━━━━━ TEXTO DEL DOCUMENTO ━━━━━
Dicen que nunca estamos lo bastante preparados, en la vida, para afrontar las verdades que duelen, y a fe de Dios que así es. Miércoles pasado, día del cuarto aniversario del día que vam-ser-república-sense-despenjar-la-bandera-espanyola-de-la-Generalitat, también fue el día que mi héroe holandés de infancia, Koeman, se inmolaba definitivamente en Vallecas. Pero es que además, también fue la noche en que corroboré que JOAQUIM MOLAS no escribía bien. En efecto, el profesor en mayúsculas y uno de los personajes más importantes de la historiografía literaria catalana escribía en su intimidad de la misma manera que Memphis Depay juega a fútbol: sin sustancia y con aquel par de toques de más que sacan de quicio a cualquiera. Lo más curioso es descubrirlo mientras leemos, en una entrada de 1993, que según Molas hacer de jurado en el Premi Josep Pla era "una tortura y una pérdida de tiempo". Es curioso, por no decir doloroso, ya que el año 2021 muchos hemos descubierto que leer sus dietarios es una tortura lectora de igual calibre. Por suerte, como mínimo soportarla no es exactamente una pérdida de tiempo: literariamente no valen nada, pero el cotilleo literario que desgranan permite jugar la mar de bien al Sálvame Deluxe versión literatura catalana, un programa que televisivamente sería mucho más interesante que el 90% de los partidos del Barça de Koeman y evidentemente que el 100% de programas culturales de TV3.
Si estos dietarios fueran materia televisiva, por ejemplo, tendríamos un beef entre Molas y Pere Calders, con el segundo recriminando al primero que no hacer realismo histórico también es una forma de luchar contra la opresión franquista. También tendríamos Molas, voz distorsionada y cara pixelada, diciendo pestes de Narcís Garolera, Jordi Malé, Lluís Bonada o Carme Arnau y afirmando que su obsesión por Verdaguer, Riba, Pla y Rodoreda los ha despersonificado. Leyendo el libro, es imposible no desear un cara a cara presentado por Marc Giró entre Molas y Jordi Llovet, con el primero diciéndole al segundo que "lees poco, y lo poco que lees lo lees sin leer, con gafas ciegas". Incluso yo querría ser tertuliano y poder recriminarle, aparte del uso criminal de las comas, el hecho de haber dejado fuera de sus antologías de poesía a Brossa, Vinyoli o Palau i Fabre, así como de haber prestado poca atención académica al estudio de la obra de Joan Sales o de mi querido Sagarra, a quien el título de esta columna rinde homenaje. Todo esto está dentro del dietario, pero escrito con un estilo que hace difícil digerirlo de manera agradable y entretenida, es decir, de una manera popular y apta para todo el mundo.
━━━━━ LÍNEAS DE DATOS ━━━━━
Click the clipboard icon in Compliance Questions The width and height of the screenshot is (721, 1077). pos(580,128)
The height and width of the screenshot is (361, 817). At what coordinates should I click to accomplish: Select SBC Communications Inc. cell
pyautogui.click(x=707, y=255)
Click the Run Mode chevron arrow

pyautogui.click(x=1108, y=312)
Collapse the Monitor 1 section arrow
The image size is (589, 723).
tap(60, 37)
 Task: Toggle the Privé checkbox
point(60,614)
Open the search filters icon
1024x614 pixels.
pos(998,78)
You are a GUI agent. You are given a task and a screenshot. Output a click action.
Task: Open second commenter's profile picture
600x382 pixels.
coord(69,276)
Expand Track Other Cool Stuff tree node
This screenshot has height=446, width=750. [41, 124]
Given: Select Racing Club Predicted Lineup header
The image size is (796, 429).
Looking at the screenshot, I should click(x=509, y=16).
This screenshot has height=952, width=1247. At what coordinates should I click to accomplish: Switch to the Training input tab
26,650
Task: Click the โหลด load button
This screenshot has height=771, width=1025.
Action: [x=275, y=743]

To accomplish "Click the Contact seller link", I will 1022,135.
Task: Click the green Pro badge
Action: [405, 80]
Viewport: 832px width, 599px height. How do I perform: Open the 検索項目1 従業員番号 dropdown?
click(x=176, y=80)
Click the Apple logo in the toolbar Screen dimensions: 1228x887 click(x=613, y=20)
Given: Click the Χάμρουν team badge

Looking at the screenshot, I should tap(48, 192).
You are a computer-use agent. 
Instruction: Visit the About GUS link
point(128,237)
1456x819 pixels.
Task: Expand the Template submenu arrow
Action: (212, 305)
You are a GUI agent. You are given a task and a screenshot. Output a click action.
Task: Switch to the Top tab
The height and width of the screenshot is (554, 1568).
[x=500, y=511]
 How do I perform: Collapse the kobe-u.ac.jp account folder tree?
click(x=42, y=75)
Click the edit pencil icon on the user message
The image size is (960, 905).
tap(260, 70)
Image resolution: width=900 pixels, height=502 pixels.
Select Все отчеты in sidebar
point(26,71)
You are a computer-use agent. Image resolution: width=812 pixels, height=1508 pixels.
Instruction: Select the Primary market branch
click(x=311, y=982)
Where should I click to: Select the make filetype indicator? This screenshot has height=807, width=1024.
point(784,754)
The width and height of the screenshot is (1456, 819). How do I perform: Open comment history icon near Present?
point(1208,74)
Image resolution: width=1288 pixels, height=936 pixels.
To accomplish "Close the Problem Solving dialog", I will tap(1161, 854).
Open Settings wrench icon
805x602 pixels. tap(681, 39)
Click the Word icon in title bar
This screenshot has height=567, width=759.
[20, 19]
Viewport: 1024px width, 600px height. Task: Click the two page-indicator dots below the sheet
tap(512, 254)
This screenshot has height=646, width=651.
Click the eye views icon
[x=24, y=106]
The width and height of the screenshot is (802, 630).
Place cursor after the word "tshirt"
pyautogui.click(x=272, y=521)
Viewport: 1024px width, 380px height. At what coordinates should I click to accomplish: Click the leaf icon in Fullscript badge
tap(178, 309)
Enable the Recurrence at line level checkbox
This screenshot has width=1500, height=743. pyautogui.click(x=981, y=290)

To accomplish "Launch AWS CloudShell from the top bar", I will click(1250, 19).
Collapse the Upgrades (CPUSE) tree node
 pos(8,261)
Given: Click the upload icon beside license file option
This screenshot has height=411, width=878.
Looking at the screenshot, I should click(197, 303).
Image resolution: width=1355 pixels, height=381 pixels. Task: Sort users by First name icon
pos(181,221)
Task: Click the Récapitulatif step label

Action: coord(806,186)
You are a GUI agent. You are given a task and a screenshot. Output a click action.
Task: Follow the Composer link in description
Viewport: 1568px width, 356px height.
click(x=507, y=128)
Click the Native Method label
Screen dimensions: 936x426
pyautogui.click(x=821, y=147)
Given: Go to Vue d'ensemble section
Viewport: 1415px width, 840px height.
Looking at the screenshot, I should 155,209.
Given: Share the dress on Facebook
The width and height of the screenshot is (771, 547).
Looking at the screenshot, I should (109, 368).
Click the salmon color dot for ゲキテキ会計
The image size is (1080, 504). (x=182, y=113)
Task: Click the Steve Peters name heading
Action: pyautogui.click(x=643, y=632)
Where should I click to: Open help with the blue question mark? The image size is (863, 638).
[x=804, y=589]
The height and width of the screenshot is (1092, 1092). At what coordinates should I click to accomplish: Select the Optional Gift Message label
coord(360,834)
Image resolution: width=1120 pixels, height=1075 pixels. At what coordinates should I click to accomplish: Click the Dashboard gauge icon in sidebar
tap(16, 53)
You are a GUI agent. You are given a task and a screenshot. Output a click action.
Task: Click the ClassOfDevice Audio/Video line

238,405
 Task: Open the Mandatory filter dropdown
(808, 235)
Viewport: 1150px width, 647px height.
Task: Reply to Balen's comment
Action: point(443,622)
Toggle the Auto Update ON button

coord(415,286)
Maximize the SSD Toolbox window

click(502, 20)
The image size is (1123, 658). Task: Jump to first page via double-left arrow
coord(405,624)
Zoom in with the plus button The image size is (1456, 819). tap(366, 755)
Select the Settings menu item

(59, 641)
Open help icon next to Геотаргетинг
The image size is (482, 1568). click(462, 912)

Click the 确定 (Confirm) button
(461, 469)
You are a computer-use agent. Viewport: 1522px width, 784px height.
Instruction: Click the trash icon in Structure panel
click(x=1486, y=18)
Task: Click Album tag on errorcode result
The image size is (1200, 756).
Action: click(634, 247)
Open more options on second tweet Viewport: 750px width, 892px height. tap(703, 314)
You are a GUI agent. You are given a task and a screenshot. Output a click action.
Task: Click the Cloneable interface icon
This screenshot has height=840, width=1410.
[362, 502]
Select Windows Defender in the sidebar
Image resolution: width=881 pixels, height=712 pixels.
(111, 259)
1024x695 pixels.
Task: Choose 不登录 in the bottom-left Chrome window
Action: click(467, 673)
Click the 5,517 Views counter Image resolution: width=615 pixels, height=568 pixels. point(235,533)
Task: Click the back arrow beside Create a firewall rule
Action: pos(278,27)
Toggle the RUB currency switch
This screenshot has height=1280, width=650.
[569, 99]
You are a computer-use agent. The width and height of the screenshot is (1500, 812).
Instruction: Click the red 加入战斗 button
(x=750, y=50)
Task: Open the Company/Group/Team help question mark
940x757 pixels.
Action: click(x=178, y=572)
━━━━━
ENUNCIADO – ¿Puedes continuar la columna sobre los dietarios de Molas a partir de su última frase? El listado no guarda relación alguna con la columna sobre los dietarios de Molas.

RESPUESTA –
Para entendernos, Molas, para escribir, era capaz, a menudo, o mejor dicho, desgraciadamente, de redactar, así, con pausas, una frase, densa, con mil comas, pesadísimas, cada dos palabras, tal cual, indiscriminadamente. ¿Te ha gustado esta oración escrita a la manera de Molas? Pues sus dietarios, El mirall de la vida, Dietari 1956-2015, son mayoritariamente así, con este tipo de sintaxis interruptus permanente que dificulta la lectura, impide entrar hasta el fondo de la idea y acaba invitando a abandonar el libro. Toda una lástima, desde mi punto de vista, porque si alguna cosa grande hizo Molas es pretender acercar la literatura catalana al pueblo y a casi todas las capas de la sociedad, construyendo en pleno franquismo un canon literario inexistente hasta entonces y erigiendo un monumento cultural de nuestro país como es la MOLC, la colección de libros que todos los catalanes tendrían que recibir en su casa el día que cumplieran dieciocho años, de forma gratuita y a cargo de la Conselleria de Cultura.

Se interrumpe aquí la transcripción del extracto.